The 3-petawatt (PW) ZEUS laser at the University of Michigan has been awarded $18.5 million by the NSF to establish it as a federally funded international user facility. ZEUS is expected to begin its first experiments in 2022.

ZEUS, which stands for zetawatt-equivalent ultrashort-pulse laser system, will be the most powerful laser in the U.S. Although it won’t have as much raw power as the two 10-PW lasers in Europe or the 5.3-PW laser and planned 100-PW laser in China, its approach will simulate a laser that is roughly a million times more powerful than its 3 PW.

Artist impression of ZEUS’s full-power 3-petawatt laser pulse colliding with an electron beam, creating pairs of electrons and their antiparticles, positrons, from the vacuum. This experiment will probe extreme aspects of quantum electrodynamics, the leading theory explaining the interaction of light and matter. Courtesy of Steve Alvey/University of Michigan Engineering, Communications & Marketing.

At the start of the laser’s operation, one of the three target areas will launch experiments at 0.5 PW, a sixth of its peak power. The laser will send either one or five ultrashort laser pulses per second, with each pulse lasting between 20 and 25 quadrillionths of a second, into targets made of gas — turning gas atoms into plasma. The system will gradually ramp up to full power over two years, and is scheduled to begin its signature experiments and user operations in October 2023.

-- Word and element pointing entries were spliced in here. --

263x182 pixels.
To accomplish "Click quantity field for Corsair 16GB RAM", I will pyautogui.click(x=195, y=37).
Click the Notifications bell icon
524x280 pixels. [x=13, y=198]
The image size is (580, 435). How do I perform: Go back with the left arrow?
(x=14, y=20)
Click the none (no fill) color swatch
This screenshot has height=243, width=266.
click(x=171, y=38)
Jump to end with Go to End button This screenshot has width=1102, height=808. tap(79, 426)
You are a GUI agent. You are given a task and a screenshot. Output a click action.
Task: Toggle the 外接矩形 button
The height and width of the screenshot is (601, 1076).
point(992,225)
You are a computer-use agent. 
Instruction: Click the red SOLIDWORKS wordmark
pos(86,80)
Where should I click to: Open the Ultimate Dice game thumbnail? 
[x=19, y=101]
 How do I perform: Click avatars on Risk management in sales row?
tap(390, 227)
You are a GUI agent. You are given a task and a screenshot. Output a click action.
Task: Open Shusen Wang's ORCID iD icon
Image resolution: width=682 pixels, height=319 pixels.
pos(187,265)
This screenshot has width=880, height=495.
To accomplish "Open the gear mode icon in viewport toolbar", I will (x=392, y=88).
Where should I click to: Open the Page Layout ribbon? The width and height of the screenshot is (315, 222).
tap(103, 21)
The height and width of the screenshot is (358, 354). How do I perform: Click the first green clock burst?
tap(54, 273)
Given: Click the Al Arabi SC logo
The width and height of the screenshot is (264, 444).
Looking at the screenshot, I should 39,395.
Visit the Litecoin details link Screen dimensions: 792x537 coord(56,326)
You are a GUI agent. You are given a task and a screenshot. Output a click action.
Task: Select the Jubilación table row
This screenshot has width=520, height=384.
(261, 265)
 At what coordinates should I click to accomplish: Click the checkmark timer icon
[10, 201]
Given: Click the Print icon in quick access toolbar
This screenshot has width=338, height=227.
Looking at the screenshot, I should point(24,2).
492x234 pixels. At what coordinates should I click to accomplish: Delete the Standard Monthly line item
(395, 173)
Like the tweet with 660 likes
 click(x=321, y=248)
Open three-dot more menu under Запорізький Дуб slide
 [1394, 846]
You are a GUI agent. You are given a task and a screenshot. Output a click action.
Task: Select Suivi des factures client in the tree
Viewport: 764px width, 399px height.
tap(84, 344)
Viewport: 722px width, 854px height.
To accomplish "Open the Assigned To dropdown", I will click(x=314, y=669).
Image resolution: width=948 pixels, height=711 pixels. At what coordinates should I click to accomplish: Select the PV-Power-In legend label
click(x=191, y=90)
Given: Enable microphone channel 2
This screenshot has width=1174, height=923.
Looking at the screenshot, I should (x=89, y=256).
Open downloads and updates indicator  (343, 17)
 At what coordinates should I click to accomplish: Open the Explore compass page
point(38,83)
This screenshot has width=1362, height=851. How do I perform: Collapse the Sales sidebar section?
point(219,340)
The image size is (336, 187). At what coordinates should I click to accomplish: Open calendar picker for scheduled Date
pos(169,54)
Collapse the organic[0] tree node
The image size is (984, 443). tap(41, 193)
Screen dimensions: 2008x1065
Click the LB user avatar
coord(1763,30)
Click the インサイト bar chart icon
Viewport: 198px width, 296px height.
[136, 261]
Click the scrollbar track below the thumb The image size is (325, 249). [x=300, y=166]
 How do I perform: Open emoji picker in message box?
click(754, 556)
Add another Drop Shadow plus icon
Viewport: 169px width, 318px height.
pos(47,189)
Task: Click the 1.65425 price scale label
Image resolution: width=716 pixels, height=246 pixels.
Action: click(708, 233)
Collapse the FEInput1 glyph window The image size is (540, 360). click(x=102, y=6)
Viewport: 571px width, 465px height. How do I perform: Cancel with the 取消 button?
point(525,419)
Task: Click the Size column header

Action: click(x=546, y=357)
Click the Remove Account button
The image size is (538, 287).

The setup will eventually send the full-power laser beam into a vacuum chamber where the laser beam will be focused on a gas target with a colliding electron beam traveling in the opposite direction, simulating a much higher-power zetawatt laser. A petawatt is a quadrillion watts, or a 1 followed by 15 zeros; a zetawatt is 1 quintillion watts, or a 1 followed by 21 zeros.

ZEUS will primarily be used to study extreme plasmas. “Extreme plasma made with ‘tabletop’ laser technology offers a lower-cost alternative for fundamental research in physics compared to large-scale particle accelerators, which cost billions to build,” said Franko Bayer, project manager of the construction of ZEUS. “We are very excited since this support enables the U.S. plasma science community, and us at U-M, to make long-term research plans.”

Experiments at the facility are expected to contribute to the understanding of how the universe works at the subatomic level, how astrophysical phenomena such as jets can be produced by black holes, and how materials change on extremely fast timescales, as well as to the development of smaller and more efficient particle accelerators for medical imaging and treatment.

NSF funding will provide $1 million for the year starting in October 2021 and $5.5 million for the year starting October 2025, the last year of the award. ZEUS is expected to operate as the most powerful laser in the U.S. and as an open user facility, for at least a decade.

ZEUS will primarily be an international user facility, enabling teams from around the world to travel to U-M to run experiments. Proposals will be evaluated by an external panel of scientists and engineers. Because of the funding from the NSF, there will be no cost to users who are selected to conduct research.

“We look forward to the greatly increased capability and access to the highest intensity lasers that the NSF ZEUS user facility will provide for the U.S. and international scientific community,” said Vyacheslav “Slava” Lukin, the NSF program director for plasma physics. “From the fundamental physics of light and matter, to powerful astrophysical phenomena like blazars, to compact particle accelerators, the users of the facility will be able to explore a wide range of phenomena while pushing the frontiers of technology.”